グリム童話の「漁師とおかみさん」については、大正14年に出版された「こどもグリム」という本にも「漁師トソノ妻」という題名で掲載されています。(コマ番号23/111)
https://dl.ndl.go.jp/info:ndljp/pid/1716254/23

おそらく佐賀県や新潟県にお住いの話者のお年寄りが、子供のころにグリム童話を読んで記憶していた話を、民話採録者の人に話したのではないでしょうか?
愛善院  投稿日時 2016/8/11 1:07
グリム童話ならば「漁師とおかみさん」がほぼ同じ話系、ほかにも北欧にいくつか見られる。
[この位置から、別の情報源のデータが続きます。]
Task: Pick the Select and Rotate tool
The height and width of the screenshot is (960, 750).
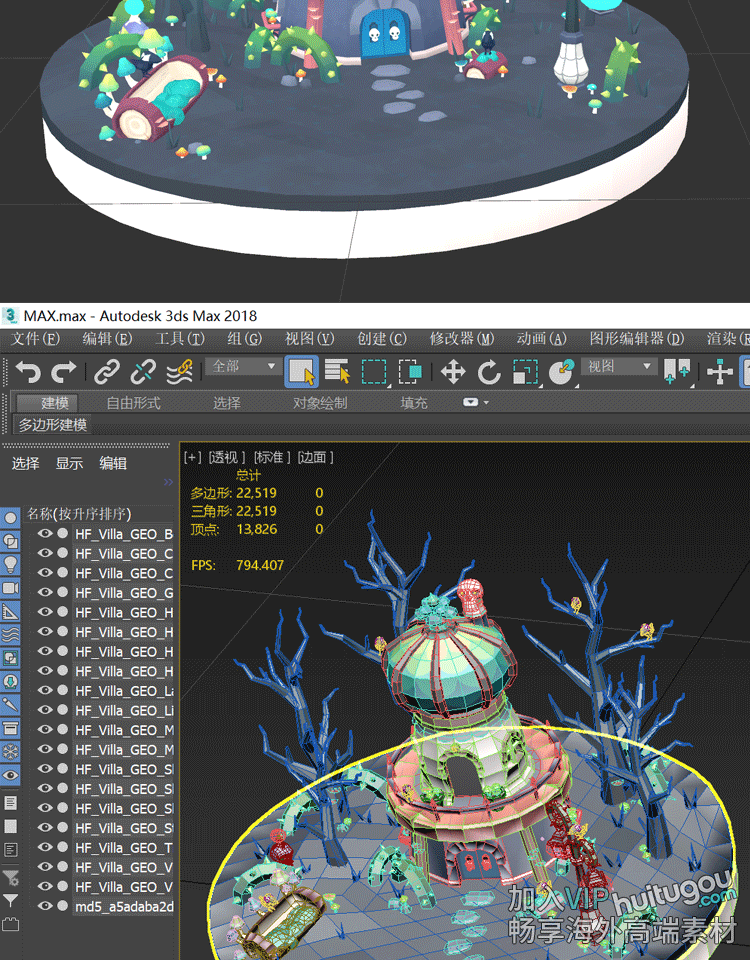Action: tap(489, 373)
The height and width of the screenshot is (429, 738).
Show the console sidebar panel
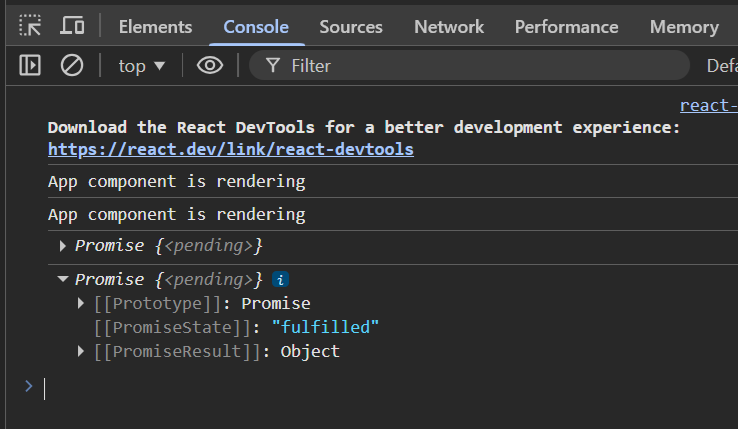pos(30,66)
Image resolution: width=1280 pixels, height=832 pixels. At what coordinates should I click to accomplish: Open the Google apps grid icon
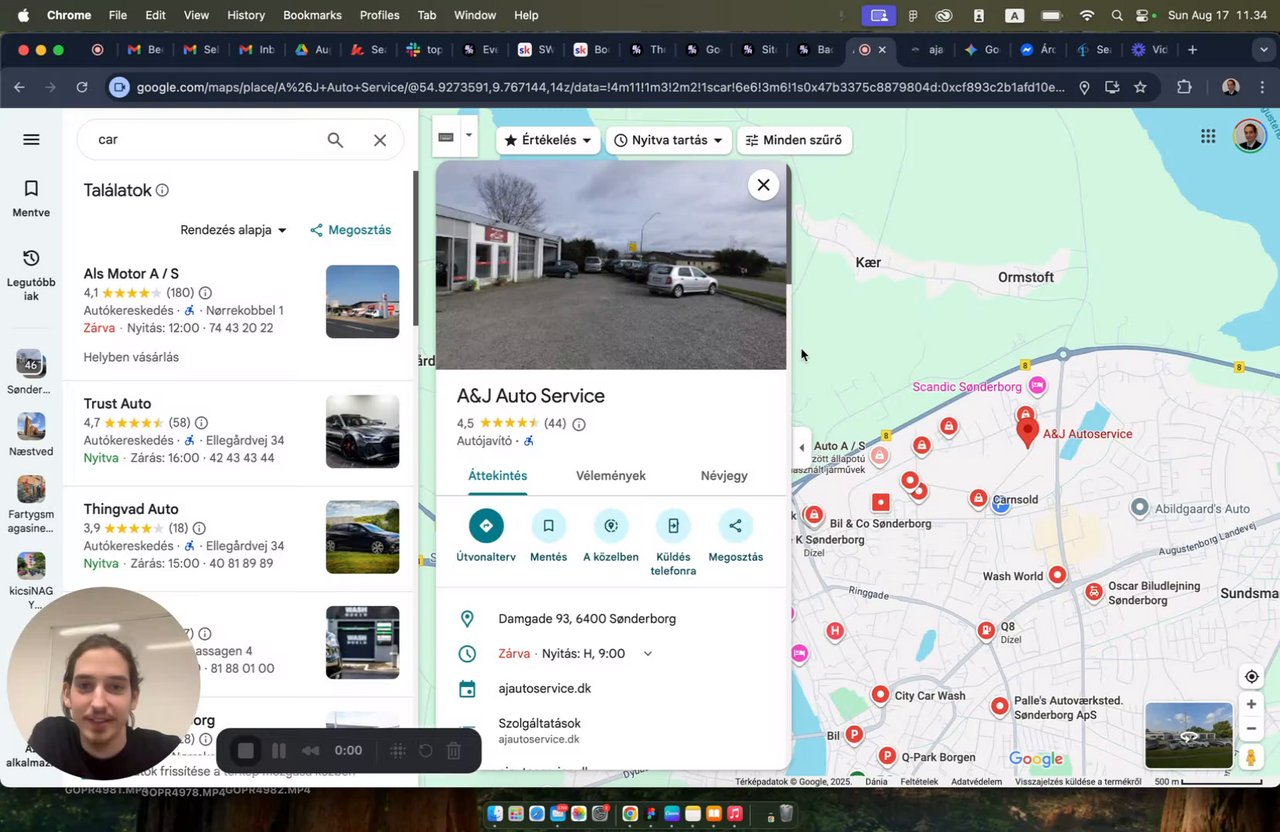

佐賀民話として成立したのはいつでしょうね。
匿名希望  投稿日時 2016/7/25 11:06
これって、ロシアの民話でも似たような話があったよ!
beniko  投稿日時 2012/10/25 23:59
鯛の唱えた「もとん家はいれ」は「元の家に入れ」です、九州人ならわかると思いますが方言です。入れという表現がちょっとつかみにくいですが、雰囲気としては「元の家に戻れ」という感じでしょうか。
araya  投稿日時 2011/12/4 14:26
『佐賀の民話』(宮地武彦,未来社)に「東松浦郡鎮西町加唐島」の採録とありましたので、現在の佐賀県唐津市鎮西町加唐島の話となります。ポインティングは島の玄関口にあたる漁港にしています。